Nine times out of 10 the wise contemporary clothes-rocker would prefer to dress like a beautiful warbler than a pile of barf (at least one time out of 10 U gotta challenge convention 😉). But how to achieve “warbler-caliber colorful swag” ?? The other day reader @danredmohler wrote in requesting some straightforward “rules of thumb for harmonizing colors in a garment tableau?”
Spyplane co-pilot Erin is a professional COLOR WHISPERER who used to work as a color forecaster and at her current job collaborates closely with designers focused on color design. She also loves a “chromatically bussin’” fit, and today Erin is generously blessing us all with some color-savant widsom….
UPDATE: the must-read “How to Wear Colors Well Part II: Tonal Swag” is here.
First up, some caveats —
🎨 Color can be vexing & perplexing even to “the pros,” because everyone perceives it differently — peace to Ludwig “Fittgenstein” Wittgenstein, who tackled the epistemological slipperiness of color time & again in his philosophical writings, all of which we’ve read and understood. Relatedly, Blackbird Spyplane is NOT a prescriptivist, rule-slinging sletter: Sometimes an ostensibly “clashing” color combo can work, thanks to a confluence of tangibles & intangibles.
🎨 In other words, we are not trying to hit U with a list of “Color Matching Dos and Don’ts.” No, baby: Far more dopely, we’re blessing you with sturdy guidelines for how to rock colors that “go” together in 2022, i.e. techniques for identifying & building color combinations that look good now, because two colors might share some simpatico color-wheel affinity but that doesn’t mean they look cool together. Cultural contingencies play a major role on that score: Some color combos evoke certain eras and bygone fads (some worth revisiting, some not); other color combos evoke swag-free holiday decorations; some evoke omnipresent corporate imagery — e.g., blue and yellow objectively “go” with each other but the question remains of whether U R trying to dress like an IKEA shift manager (you might be, and the fit might go hard, but that’s not a matter of color harmony).

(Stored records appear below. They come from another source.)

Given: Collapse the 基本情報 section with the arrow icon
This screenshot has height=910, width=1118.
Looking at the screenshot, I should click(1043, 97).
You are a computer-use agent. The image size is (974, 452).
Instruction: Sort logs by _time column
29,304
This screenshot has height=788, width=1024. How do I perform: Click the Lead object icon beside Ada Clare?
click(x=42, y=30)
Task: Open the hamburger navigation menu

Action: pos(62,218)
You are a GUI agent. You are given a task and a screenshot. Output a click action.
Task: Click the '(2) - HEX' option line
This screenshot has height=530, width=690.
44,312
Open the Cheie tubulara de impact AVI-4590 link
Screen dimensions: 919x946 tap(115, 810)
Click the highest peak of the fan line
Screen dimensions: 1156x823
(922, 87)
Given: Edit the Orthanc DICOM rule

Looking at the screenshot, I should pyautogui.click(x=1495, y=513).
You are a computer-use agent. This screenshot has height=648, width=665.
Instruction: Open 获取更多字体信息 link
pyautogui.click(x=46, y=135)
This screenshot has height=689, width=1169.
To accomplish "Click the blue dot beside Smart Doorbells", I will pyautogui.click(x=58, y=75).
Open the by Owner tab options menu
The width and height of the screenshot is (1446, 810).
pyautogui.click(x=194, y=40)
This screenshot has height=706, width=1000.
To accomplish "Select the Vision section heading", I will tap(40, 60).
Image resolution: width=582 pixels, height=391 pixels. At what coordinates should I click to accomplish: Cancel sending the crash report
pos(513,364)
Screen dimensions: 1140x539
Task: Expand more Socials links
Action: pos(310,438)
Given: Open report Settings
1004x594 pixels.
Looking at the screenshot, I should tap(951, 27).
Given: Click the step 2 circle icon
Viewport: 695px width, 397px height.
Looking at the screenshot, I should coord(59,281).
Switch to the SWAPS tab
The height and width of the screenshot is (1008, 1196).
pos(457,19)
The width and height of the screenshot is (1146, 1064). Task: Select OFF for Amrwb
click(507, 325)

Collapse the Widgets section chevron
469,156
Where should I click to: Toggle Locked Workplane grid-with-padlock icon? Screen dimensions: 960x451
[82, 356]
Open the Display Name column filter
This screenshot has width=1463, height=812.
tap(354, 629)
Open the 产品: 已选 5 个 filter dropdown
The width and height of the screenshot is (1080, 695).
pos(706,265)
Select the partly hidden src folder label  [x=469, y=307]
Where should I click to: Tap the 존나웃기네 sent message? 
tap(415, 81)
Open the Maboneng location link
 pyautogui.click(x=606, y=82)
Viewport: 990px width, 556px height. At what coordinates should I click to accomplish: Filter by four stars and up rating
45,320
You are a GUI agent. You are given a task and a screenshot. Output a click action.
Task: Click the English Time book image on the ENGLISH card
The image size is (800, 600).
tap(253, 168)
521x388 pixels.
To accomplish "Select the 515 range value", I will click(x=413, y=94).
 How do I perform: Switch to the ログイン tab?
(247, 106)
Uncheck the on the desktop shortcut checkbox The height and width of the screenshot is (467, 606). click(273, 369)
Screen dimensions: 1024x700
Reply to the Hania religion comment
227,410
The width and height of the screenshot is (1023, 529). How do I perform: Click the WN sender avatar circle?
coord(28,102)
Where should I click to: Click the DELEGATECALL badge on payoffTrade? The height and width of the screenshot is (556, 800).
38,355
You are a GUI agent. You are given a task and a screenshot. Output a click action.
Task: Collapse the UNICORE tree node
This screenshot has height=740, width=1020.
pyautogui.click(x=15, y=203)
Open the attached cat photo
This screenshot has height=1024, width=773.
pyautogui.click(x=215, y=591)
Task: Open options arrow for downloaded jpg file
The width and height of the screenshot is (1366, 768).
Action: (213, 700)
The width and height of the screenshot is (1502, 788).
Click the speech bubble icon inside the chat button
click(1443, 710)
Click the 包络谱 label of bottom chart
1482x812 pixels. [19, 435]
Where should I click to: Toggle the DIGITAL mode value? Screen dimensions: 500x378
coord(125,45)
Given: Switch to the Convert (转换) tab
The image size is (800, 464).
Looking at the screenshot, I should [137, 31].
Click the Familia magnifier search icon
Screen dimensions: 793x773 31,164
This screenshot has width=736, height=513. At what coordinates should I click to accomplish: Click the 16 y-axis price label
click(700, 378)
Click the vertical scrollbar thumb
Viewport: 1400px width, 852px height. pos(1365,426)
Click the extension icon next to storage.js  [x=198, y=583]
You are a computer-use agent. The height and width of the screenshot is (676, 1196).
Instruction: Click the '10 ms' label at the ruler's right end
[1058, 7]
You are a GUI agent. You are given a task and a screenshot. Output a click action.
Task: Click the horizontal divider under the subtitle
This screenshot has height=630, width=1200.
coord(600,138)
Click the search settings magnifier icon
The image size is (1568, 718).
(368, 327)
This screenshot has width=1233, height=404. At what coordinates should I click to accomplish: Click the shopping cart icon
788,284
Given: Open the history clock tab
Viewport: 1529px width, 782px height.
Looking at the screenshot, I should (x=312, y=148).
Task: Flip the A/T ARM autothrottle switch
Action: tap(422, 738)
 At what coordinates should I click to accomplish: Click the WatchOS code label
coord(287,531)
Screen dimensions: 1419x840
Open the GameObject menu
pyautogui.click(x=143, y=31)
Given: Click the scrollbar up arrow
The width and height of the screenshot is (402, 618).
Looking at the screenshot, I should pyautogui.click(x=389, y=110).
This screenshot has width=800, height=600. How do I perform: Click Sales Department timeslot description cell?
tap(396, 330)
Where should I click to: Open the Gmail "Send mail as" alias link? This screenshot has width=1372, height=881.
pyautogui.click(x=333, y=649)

🎨 Variables like skin tone, hair color, and eye color all contribute to a fit’s “color profile,” too, but in ways we think it’s a FOOL’S ERRAND to try to taxonomize, not least because there’s an impossible-to-quantify relationship between color & personality! For instance, Erin is “not a soft pastel person. That’s not what I want to convey to the world. But other people look great in pastels, so play around and see what feels good to you.”
That being said?? Groove upon these techniques.
TECHNIQUE #1:
Use a neutral as yr “COLOR launchpad” and work in one other color — any color U choose.
Neutrals… O mama! They’re the heavy-lifting, journeyman staples of a wardrobe, and — as 2022 collections from The Row, Lemaire, Sandy Liang, Lauren Manoogian, ALD, Louis Vuitton, Evan Kinori, and Our Legacy (among others) demonstrate — they can also be “stars” in their own right.
With that in mind, one simple, can’t-miss way to mix colors HARMONIOUSLY is to add 1 chromatic color to a popping neutral base.
That base could consist of blacks, grays, whites*, browns or, for our money, blue denims, which — since they’re melanges of different blues — tend to hit the eye, functionally, as neutrals. (Some navies and olive- and khaki-greens work as neutrals, too, on a fit by fit basis.)
To illustrate, let’s build our neutral base using browns — mmm big, chocolatey, fresh-ground-coffee, rich-loamy-terroir lookin’ a** browns — which have been having a deserved “moment.” I (Jonah) have been going hard with brown jawnz lately, indebted in no small part to Mach 3+ brown-rocker Tyler, The Creator: “Brown really goes with almost every color,” he told me during his Blackbird Spyplane Interview . “I wear a lot of pastels, and it’s a great base for that.” Brown — a mighty SUPER-COLOR composed of MANY CONSTITUENT COLORS — looks good now and will look good forever, because even though it’s more or less “on trend” at any given time, it’s a neutral so (like black or blue jeans) it goes with everything …
So whereas Tyler (top left above ) likes using brown as a base for pastels, you can see how it works just as well with ultramarine (the Off-White FW22 runway shot top right); pinkish red (the vintage paparrazi shot bottom right of Diane Keaton chilling with an all-neutrals Warren Beatty, snagged from SpyFriend Lawrence Schlossman’s IG moodboard, linked below); and rusty orange (the Lemaire FW22 runway shot, bottom left above.)
Again, we chose brown to illustrate this principle ‘cause brown is popping, but any neutral base will behave similarly.
* White is notably unlike the other neutrals in that if you rock a white shirt, cap or sneakers the effect is as “classically unassuming” as it comes, BUT if you give more real estate to white — i.e., combine multiple white pieces OR even just rock white pants or a white jacket — you’re making more of a “statement” than U would be making with any other neutral. The easiest way to “tone down” that statement is to literally “tone down” the white — i.e. go eggshell / ecru.